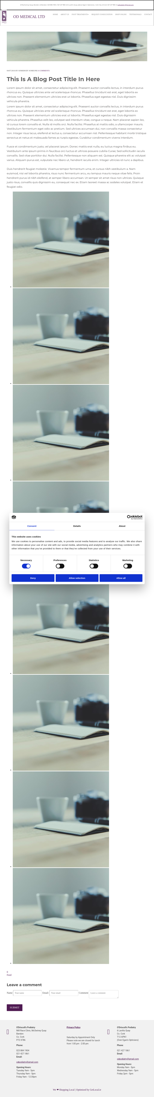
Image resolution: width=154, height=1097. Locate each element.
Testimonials (118, 15)
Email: (45, 993)
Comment (84, 993)
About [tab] (122, 526)
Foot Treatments (73, 15)
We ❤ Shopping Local (64, 1089)
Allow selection (77, 578)
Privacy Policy (73, 1027)
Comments (44, 71)
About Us (61, 15)
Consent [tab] (32, 526)
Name (10, 993)
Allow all (121, 578)
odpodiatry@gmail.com (126, 5)
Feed (9, 975)
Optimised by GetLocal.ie (88, 1089)
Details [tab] (77, 526)
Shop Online (106, 15)
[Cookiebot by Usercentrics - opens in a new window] (129, 517)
+ + + + +
Exercise goal
Print every line of the data above verbatim, but leave out the picture.

Result
Image resolution: width=154, height=1097. Locate each element.
Testimonials (118, 15)
Email: (45, 993)
Comment (84, 993)
About [tab] (122, 526)
Foot Treatments (73, 15)
We ❤ Shopping Local (64, 1089)
Allow selection (77, 578)
Privacy Policy (73, 1027)
Comments (44, 71)
About Us (61, 15)
Consent [tab] (32, 526)
Name (10, 993)
Allow all (121, 578)
odpodiatry@gmail.com (126, 5)
Feed (9, 975)
Optimised by GetLocal.ie (88, 1089)
Details [tab] (77, 526)
Shop Online (106, 15)
[Cookiebot by Usercentrics - opens in a new window] (129, 517)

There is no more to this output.